## Material provided:

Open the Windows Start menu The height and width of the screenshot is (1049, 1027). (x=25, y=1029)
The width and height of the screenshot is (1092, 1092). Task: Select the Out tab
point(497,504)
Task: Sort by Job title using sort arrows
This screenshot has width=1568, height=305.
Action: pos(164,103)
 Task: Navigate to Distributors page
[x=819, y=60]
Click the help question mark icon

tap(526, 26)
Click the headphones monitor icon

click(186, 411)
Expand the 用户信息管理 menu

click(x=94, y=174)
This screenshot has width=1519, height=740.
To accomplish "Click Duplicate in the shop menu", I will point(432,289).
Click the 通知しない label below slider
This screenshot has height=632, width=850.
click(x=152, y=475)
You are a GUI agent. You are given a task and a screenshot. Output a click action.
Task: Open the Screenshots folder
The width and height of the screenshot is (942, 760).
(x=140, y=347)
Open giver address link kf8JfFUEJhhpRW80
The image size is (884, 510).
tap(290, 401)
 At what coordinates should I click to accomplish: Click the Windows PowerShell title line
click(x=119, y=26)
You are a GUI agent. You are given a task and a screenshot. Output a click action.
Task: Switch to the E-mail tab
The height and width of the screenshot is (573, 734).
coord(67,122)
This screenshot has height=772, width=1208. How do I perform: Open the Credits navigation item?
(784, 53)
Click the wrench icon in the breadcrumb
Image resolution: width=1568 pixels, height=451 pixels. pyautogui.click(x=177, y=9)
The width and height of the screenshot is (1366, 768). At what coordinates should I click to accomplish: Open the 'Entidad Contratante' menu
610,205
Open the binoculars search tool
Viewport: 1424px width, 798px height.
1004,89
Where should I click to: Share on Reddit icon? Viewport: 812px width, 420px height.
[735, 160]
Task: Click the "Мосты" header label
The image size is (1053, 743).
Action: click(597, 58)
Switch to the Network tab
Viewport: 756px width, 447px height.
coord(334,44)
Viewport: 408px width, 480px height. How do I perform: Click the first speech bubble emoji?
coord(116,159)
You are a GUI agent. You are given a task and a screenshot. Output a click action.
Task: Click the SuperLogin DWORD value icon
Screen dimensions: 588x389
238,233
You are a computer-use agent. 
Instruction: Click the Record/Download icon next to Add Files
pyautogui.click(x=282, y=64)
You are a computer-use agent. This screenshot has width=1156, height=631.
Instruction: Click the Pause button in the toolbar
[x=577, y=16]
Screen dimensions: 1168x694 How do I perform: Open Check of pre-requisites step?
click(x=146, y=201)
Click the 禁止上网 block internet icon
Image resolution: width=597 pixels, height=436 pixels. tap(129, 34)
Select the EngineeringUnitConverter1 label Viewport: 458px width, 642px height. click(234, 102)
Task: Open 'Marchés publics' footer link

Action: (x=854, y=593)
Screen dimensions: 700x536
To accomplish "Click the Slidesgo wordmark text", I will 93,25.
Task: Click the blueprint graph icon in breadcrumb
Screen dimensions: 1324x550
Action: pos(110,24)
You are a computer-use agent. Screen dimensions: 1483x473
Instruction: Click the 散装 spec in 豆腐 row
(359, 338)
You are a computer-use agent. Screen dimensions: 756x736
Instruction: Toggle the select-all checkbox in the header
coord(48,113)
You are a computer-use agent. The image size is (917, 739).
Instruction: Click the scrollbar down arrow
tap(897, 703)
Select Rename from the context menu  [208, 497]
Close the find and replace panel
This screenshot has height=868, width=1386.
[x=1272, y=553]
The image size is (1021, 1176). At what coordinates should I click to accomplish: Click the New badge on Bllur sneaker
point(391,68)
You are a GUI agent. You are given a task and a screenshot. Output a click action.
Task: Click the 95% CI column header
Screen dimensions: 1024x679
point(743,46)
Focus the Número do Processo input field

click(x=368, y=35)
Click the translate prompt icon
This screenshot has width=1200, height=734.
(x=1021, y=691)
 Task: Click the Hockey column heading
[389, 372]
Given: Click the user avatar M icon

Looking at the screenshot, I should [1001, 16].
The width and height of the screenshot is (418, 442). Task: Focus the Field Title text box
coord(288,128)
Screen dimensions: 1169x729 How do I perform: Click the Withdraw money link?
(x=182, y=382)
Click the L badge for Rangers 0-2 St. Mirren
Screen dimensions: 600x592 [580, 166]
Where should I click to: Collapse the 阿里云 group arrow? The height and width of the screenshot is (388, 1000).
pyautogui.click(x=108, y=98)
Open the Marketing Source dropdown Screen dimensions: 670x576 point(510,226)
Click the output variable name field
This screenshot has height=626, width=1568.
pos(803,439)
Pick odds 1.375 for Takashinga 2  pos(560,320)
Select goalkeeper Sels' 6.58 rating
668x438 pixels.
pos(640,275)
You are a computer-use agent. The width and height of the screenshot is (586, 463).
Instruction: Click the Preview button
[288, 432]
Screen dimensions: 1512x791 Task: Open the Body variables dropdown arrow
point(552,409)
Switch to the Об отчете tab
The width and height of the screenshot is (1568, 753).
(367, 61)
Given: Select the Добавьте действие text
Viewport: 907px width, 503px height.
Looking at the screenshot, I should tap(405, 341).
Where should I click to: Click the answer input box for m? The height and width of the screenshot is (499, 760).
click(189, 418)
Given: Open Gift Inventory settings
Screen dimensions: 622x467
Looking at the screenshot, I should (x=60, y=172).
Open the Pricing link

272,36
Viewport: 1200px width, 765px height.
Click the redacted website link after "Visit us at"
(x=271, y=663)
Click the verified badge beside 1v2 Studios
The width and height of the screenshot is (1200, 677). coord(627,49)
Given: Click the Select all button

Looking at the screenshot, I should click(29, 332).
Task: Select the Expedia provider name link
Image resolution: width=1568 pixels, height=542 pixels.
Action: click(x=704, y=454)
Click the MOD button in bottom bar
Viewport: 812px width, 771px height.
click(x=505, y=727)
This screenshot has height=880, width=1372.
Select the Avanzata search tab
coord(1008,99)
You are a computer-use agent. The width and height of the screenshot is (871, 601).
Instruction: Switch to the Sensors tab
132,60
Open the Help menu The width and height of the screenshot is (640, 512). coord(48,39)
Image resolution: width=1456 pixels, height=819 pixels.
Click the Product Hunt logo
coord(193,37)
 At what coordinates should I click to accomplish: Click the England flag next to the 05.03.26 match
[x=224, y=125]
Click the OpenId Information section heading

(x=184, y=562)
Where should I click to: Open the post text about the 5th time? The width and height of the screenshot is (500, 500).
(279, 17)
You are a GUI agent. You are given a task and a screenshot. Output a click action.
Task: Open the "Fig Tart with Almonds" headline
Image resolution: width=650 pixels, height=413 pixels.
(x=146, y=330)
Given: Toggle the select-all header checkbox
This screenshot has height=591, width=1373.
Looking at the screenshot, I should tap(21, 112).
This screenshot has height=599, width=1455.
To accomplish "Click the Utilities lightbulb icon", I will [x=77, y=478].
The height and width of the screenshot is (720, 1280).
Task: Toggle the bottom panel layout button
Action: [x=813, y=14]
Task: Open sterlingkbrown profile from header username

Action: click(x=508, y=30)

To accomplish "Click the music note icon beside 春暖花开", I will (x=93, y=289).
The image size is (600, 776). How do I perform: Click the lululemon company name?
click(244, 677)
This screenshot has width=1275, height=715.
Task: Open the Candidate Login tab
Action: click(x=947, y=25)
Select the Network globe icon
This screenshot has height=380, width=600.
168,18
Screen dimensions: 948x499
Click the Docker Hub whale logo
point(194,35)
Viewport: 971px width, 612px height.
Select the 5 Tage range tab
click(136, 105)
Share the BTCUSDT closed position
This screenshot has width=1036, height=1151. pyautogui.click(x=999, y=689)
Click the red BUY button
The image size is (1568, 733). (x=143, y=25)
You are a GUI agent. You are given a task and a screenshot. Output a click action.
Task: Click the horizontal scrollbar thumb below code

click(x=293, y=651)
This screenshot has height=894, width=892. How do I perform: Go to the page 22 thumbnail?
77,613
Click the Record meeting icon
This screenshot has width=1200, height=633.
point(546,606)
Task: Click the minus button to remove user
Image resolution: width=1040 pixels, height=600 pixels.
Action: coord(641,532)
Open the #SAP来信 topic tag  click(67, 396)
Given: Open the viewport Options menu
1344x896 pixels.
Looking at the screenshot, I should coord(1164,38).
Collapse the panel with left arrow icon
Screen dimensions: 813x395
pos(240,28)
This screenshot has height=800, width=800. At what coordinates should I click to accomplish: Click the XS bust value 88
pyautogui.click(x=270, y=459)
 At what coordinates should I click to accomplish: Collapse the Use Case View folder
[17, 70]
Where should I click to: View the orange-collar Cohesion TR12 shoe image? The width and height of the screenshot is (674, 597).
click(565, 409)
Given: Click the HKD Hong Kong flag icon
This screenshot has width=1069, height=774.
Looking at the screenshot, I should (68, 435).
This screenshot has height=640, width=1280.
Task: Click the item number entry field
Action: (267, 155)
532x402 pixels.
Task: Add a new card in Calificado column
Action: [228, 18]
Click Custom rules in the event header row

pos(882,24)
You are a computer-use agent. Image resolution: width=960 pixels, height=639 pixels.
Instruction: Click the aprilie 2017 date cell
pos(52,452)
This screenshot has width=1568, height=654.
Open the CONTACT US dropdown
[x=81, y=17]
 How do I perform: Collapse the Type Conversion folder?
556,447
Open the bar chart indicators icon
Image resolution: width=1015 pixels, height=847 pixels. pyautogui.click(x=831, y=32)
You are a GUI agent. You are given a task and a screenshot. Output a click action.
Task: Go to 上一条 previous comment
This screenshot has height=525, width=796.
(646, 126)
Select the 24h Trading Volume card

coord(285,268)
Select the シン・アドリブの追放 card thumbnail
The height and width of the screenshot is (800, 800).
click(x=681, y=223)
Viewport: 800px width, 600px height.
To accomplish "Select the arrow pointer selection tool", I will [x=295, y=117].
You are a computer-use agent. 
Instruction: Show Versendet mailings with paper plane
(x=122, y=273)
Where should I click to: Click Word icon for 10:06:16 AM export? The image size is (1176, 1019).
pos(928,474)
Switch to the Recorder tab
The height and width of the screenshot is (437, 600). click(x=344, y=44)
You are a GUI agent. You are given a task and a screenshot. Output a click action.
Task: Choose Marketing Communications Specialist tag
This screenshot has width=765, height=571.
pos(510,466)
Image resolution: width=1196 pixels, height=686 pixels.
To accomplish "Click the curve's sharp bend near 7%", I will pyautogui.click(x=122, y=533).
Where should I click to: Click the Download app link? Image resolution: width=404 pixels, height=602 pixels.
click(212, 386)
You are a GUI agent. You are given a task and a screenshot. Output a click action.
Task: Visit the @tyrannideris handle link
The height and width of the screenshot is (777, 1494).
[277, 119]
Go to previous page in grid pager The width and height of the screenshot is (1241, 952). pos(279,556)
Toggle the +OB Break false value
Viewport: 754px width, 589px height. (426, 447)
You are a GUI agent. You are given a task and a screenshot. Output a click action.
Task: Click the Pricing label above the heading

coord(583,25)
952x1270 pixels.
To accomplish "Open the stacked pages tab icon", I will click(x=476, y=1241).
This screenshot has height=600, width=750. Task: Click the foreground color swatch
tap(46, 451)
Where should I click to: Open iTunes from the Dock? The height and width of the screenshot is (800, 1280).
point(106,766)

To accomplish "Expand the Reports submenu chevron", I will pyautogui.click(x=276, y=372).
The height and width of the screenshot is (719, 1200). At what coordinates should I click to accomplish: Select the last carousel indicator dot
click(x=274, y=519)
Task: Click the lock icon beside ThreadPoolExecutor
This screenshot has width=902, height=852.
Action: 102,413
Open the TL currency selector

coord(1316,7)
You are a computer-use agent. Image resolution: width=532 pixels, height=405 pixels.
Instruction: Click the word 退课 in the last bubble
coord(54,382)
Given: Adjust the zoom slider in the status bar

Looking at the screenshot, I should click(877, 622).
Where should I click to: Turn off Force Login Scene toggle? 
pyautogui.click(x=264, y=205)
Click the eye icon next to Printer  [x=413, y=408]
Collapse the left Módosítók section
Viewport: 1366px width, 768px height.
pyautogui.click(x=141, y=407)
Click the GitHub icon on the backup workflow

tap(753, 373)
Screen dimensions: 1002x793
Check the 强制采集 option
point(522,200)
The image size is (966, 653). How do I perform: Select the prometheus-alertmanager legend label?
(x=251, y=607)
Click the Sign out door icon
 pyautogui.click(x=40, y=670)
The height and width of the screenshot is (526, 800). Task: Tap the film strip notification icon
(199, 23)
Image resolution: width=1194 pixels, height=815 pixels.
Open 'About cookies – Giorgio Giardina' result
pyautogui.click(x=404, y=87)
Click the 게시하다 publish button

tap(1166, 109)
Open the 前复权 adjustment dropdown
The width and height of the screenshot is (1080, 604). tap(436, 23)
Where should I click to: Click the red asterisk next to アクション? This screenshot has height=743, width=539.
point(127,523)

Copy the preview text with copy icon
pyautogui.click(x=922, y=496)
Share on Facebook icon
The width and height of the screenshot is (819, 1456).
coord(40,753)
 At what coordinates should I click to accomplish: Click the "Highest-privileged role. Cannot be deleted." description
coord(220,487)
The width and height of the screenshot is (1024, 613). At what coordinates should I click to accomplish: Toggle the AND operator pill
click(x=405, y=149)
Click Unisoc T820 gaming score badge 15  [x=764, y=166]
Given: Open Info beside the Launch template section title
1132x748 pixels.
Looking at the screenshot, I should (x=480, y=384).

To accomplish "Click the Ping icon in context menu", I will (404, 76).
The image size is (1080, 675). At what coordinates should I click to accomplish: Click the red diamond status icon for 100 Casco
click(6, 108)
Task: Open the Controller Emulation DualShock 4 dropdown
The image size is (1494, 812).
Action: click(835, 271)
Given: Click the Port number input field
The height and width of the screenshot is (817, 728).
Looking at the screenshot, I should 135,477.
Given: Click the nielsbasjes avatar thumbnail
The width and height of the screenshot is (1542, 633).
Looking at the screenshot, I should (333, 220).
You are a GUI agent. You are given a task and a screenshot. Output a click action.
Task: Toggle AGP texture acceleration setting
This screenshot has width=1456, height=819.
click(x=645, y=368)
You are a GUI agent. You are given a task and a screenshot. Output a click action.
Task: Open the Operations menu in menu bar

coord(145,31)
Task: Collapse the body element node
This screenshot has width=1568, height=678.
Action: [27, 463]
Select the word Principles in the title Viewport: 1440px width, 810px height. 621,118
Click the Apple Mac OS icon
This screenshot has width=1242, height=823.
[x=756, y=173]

## Task objective:
Among the entries above, find the line with "Click the 게시하다 publish button" and the line with "Given: Click the nielsbasjes avatar thumbnail"; give again exactly these two lines and all lines between them.

## Result for this exercise:
Click the 게시하다 publish button

tap(1166, 109)
Open the 前复权 adjustment dropdown
The width and height of the screenshot is (1080, 604). tap(436, 23)
Where should I click to: Click the red asterisk next to アクション? This screenshot has height=743, width=539.
point(127,523)

Copy the preview text with copy icon
pyautogui.click(x=922, y=496)
Share on Facebook icon
The width and height of the screenshot is (819, 1456).
coord(40,753)
 At what coordinates should I click to accomplish: Click the "Highest-privileged role. Cannot be deleted." description
coord(220,487)
The width and height of the screenshot is (1024, 613). At what coordinates should I click to accomplish: Toggle the AND operator pill
click(x=405, y=149)
Click Unisoc T820 gaming score badge 15  [x=764, y=166]
Given: Open Info beside the Launch template section title
1132x748 pixels.
Looking at the screenshot, I should (x=480, y=384).

To accomplish "Click the Ping icon in context menu", I will (404, 76).
The image size is (1080, 675). At what coordinates should I click to accomplish: Click the red diamond status icon for 100 Casco
click(6, 108)
Task: Open the Controller Emulation DualShock 4 dropdown
The image size is (1494, 812).
Action: click(835, 271)
Given: Click the Port number input field
The height and width of the screenshot is (817, 728).
Looking at the screenshot, I should 135,477.
Given: Click the nielsbasjes avatar thumbnail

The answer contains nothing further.